_PROMPT_: Repeat word for word the part of the passage on comedy and politics that runs from "Richard Nixon’s appearance" up to and including "Saturday Night Live.".

_DOCUMENT EXTRACT_:
--- Start ---

Forget “Soccer moms,” “NASCAR dads,” and “value voters,” the operative bloc in the midterms were the “comedic constituents.” Stephen Colbert was right to proudly proclaim that every Congressional candidate who appeared on his show “Democrat or Republican, incumbent or challenger” had been elected. The power of the laugh should not be misunderestimated.
Richard Nixon’s appearance on Rowan and Martin’s Laugh In was the first time major televised comedy was used for political PR and was ultimately as important to his career as the Checkers speech. But the world changed with the Ray-Banned Bill Clinton on Arsenio. The image created the new notion of President as Celebrity-in-Chief.
Clinton’s entertainment connections projected an image of Presidential glamour the country had not seen since Kennedy’s Camelot. His prime time embrace of Aretha Franklin was seen as an act of R.E.S.P.E.C.T. to the African American community as whole, a bump they also got amongst the Jewish population from the first family’s relationship with Barbara Streisand — whose social relevance was in no small part rescued by Michael Myers’ “Coffee Talk” bits on Saturday Night Live.

--- End ---

_RECORDED INFORMATION_:
--- Start ---

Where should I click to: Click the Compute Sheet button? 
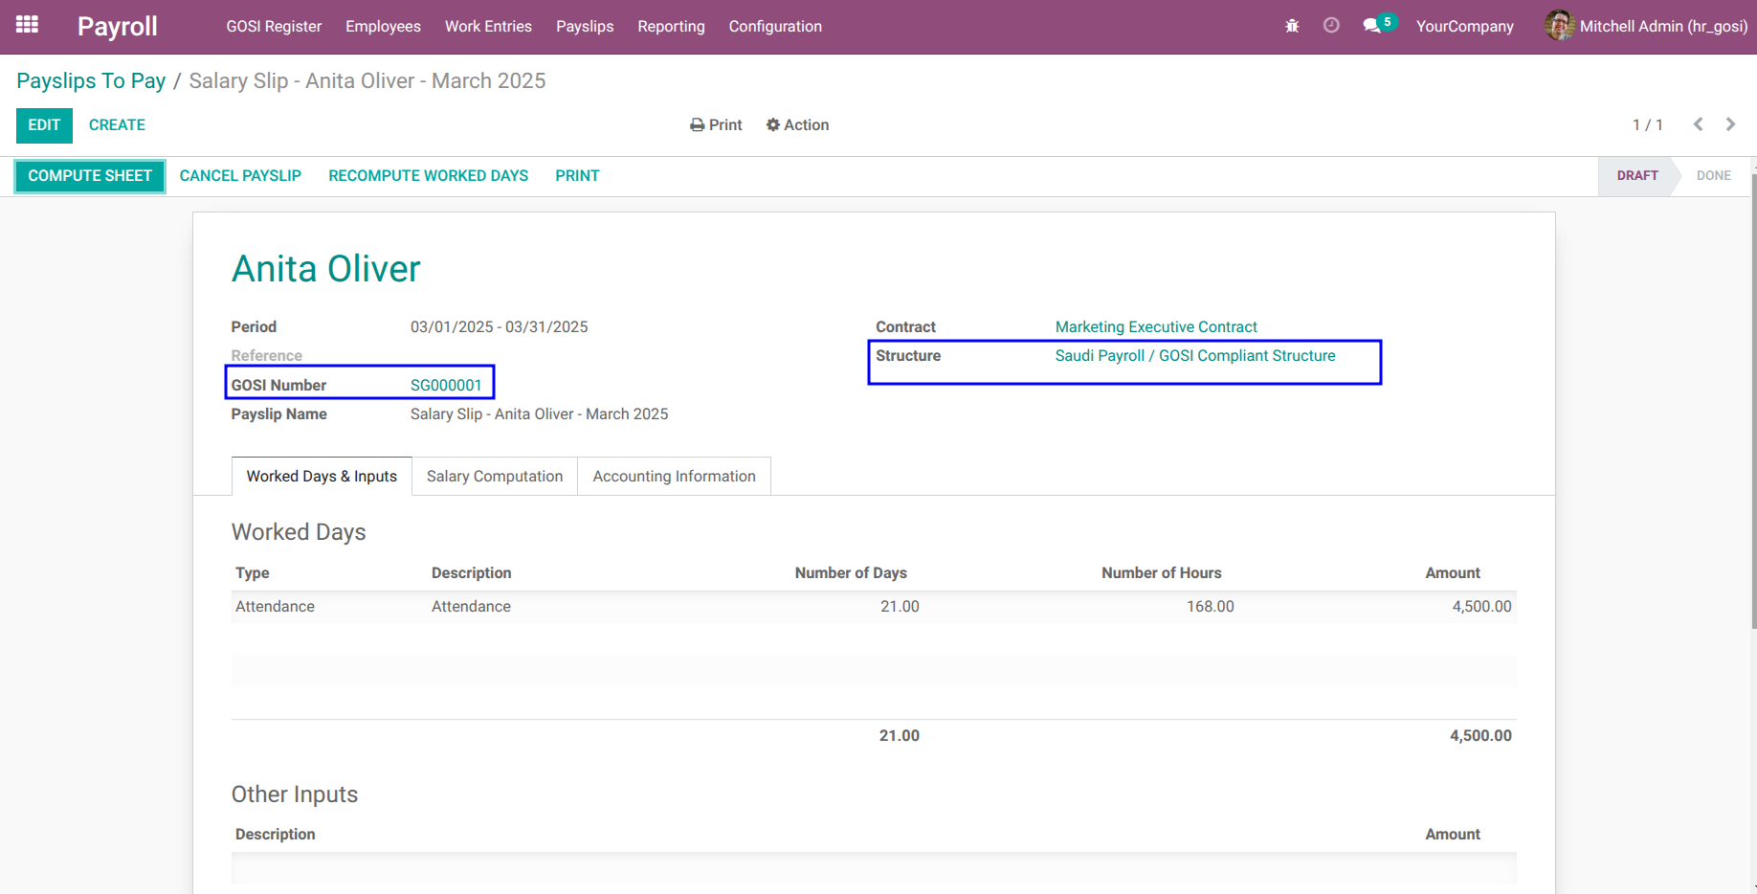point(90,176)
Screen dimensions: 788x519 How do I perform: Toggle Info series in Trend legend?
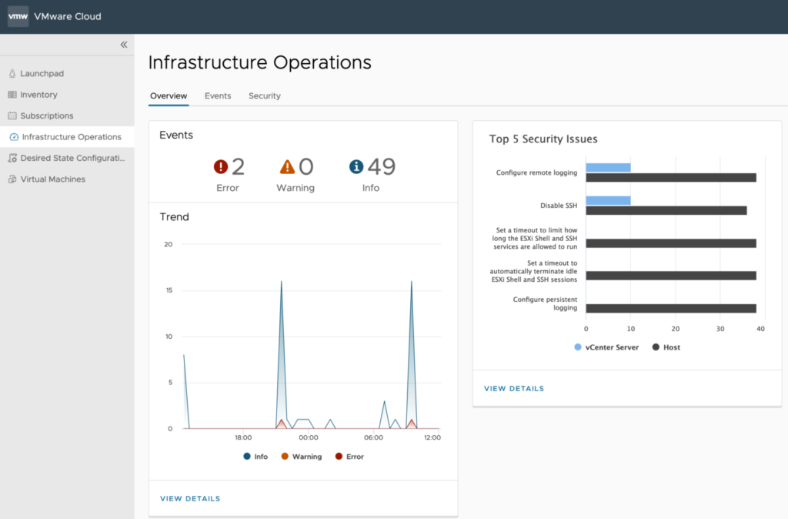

--- End ---

_SOLUTION TO THIS TASK_:
Richard Nixon’s appearance on Rowan and Martin’s Laugh In was the first time major televised comedy was used for political PR and was ultimately as important to his career as the Checkers speech. But the world changed with the Ray-Banned Bill Clinton on Arsenio. The image created the new notion of President as Celebrity-in-Chief.
Clinton’s entertainment connections projected an image of Presidential glamour the country had not seen since Kennedy’s Camelot. His prime time embrace of Aretha Franklin was seen as an act of R.E.S.P.E.C.T. to the African American community as whole, a bump they also got amongst the Jewish population from the first family’s relationship with Barbara Streisand — whose social relevance was in no small part rescued by Michael Myers’ “Coffee Talk” bits on Saturday Night Live.